# Basics of automatic differentiation in PyTorch

In this notebook, you will go through the basic notions of automatic differentiation (aka autodiff) in PyTorch.

## 1. Manual differentiation in pure Python

Before starting with `pytorch` and its automatic differentiation features, let us have a look at how to do manual differentiation in Python.

To do so, we will use a very basic example in 1D: let $x$ be a scalar and let $y$ be defined as:

$$y = (x - .5)^2$$

Our goal will be to tune $x$ in order to minimize $y$.

**Question 1.1.** Define a function `f` that takes `x` as input and returns `y` as defined above. 

In order to be able to minimize, we will use a strategy called gradient descent.
The idea of gradient descent is to iteratively update $x$ by moving it in the opposite direction of the gradient $\frac{\partial y}{\partial x}$.
We hence need to be able to compute $\frac{\partial y}{\partial x}$.
Since we do not rely on autodiff for now, we need to provide the explicit formula for this derivative.

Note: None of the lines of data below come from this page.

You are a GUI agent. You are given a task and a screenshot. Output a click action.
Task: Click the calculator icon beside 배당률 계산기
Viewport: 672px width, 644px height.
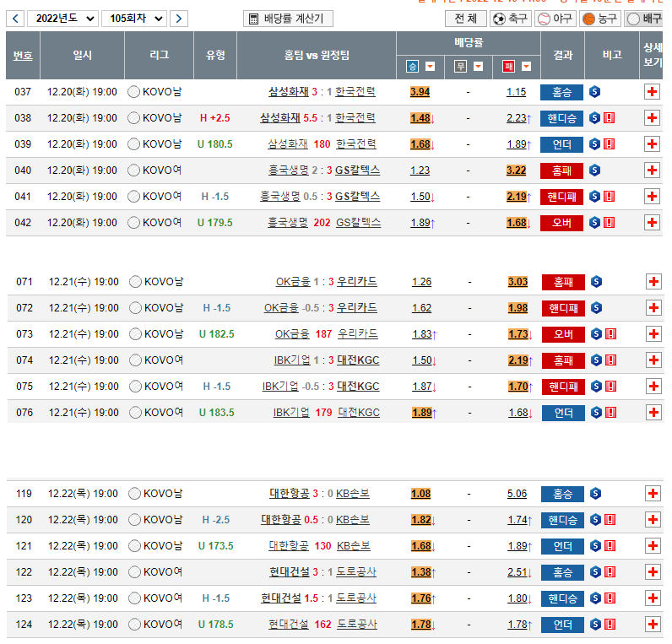tap(252, 19)
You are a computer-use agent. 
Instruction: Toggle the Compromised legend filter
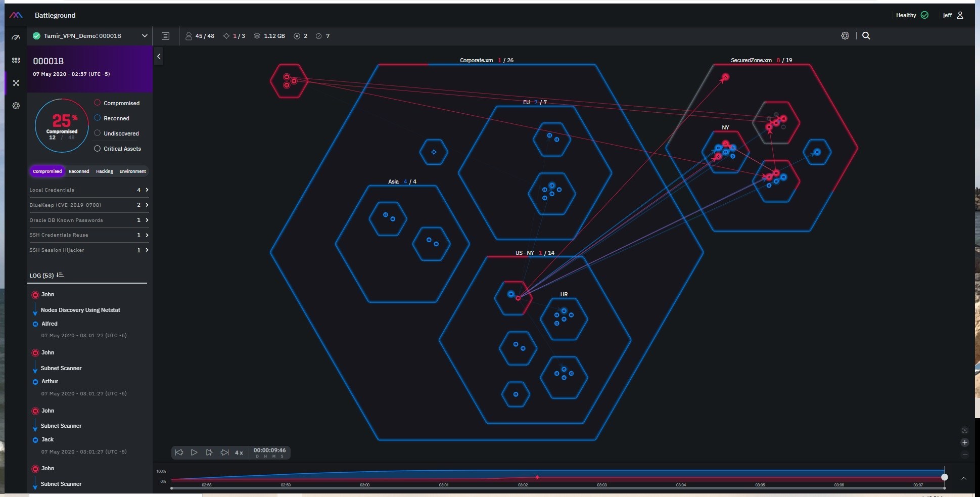click(x=98, y=103)
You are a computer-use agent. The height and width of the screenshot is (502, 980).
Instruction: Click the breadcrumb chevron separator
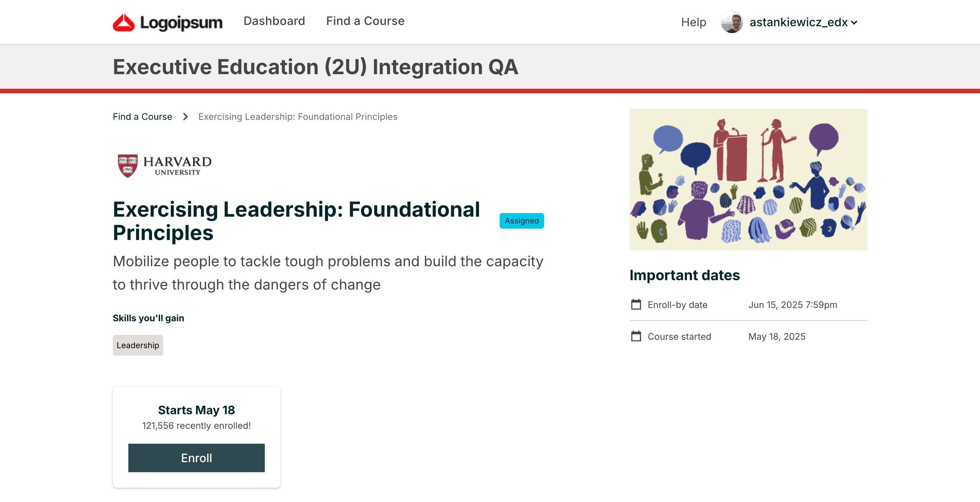[185, 117]
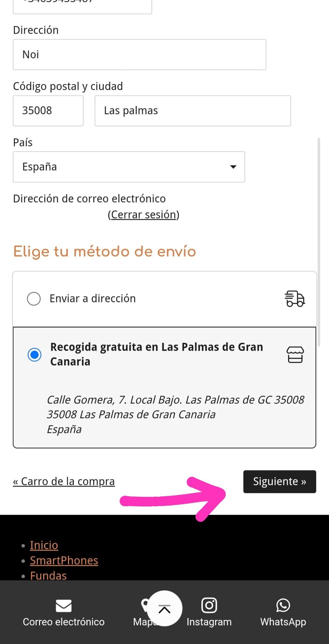Image resolution: width=329 pixels, height=644 pixels.
Task: Click the city field Las palmas
Action: coord(192,111)
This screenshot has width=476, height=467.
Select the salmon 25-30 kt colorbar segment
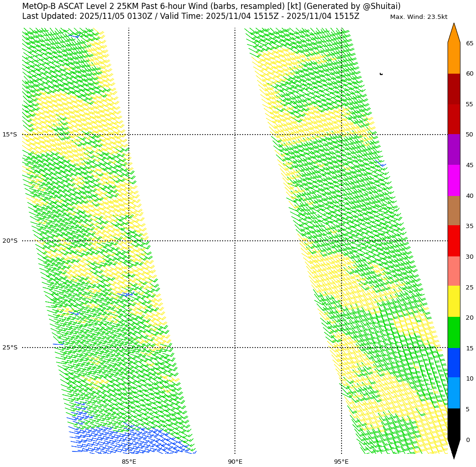click(453, 271)
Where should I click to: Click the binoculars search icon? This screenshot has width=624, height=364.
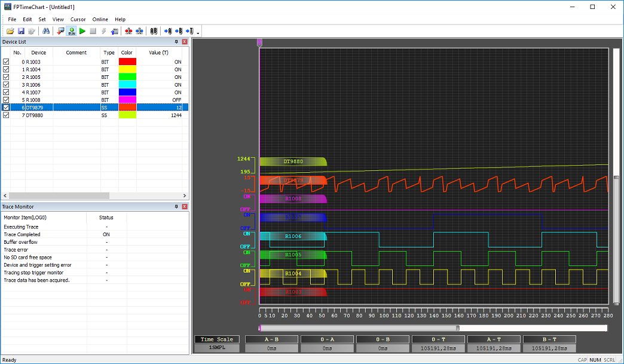click(x=46, y=31)
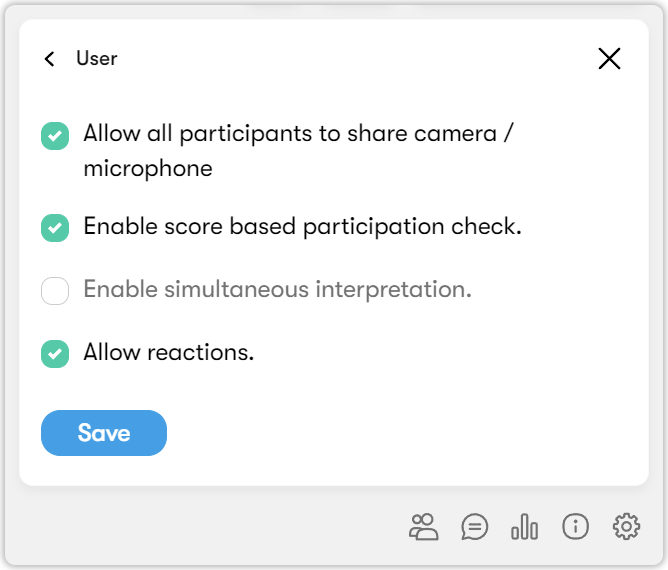Click the 'User' panel heading text

point(97,59)
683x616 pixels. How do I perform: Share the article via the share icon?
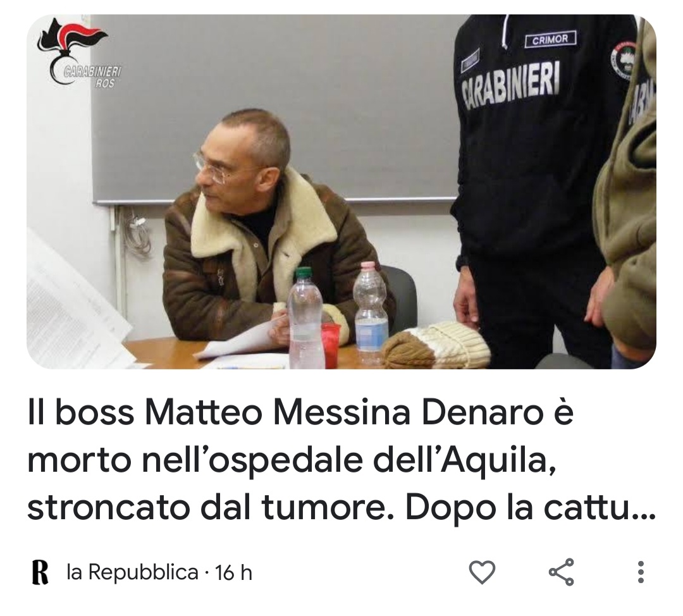(x=561, y=572)
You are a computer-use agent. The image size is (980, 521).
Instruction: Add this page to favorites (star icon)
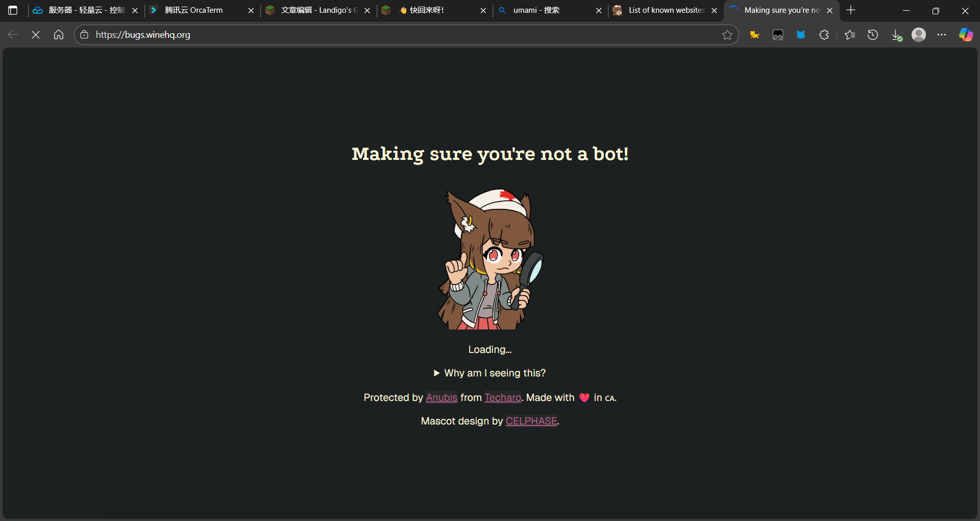coord(727,35)
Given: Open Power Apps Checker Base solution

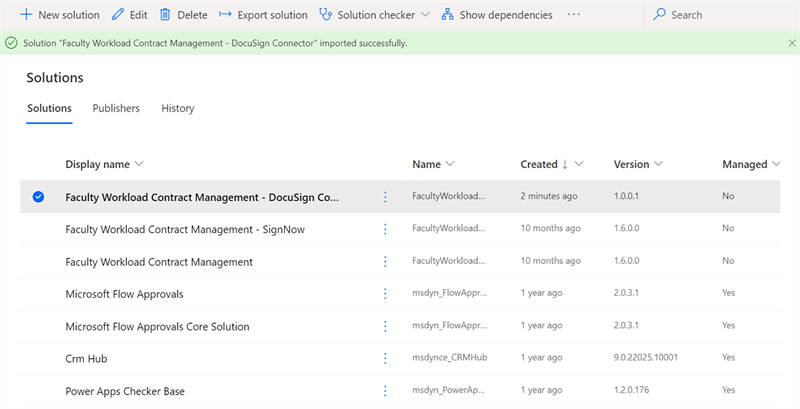Looking at the screenshot, I should 125,391.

**Question 1.2.** Define a function `grad_f` that takes `x` as input and returns $\frac{\partial y}{\partial x}$.

The basic idea behind gradient descent is to iteratively update $x$ using the following update rule:

$$x \leftarrow x - \eta \frac{\partial y}{\partial x}$$

**Question 1.3.** Define a starting value for `x` and a step size `eta` and apply gradient descent for 30 steps.

**Question 1.4.** Is the resulting value for `x` close to the value you would expect as a minimizer for $y = f(x)$?

_YOUR ANSWER HERE_

## 2. PyTorch and the automatic computation of gradients

PyTorch is very similar to numpy in practice. One main difference is that one can ask, at any moment, for the automatic computation of gradients.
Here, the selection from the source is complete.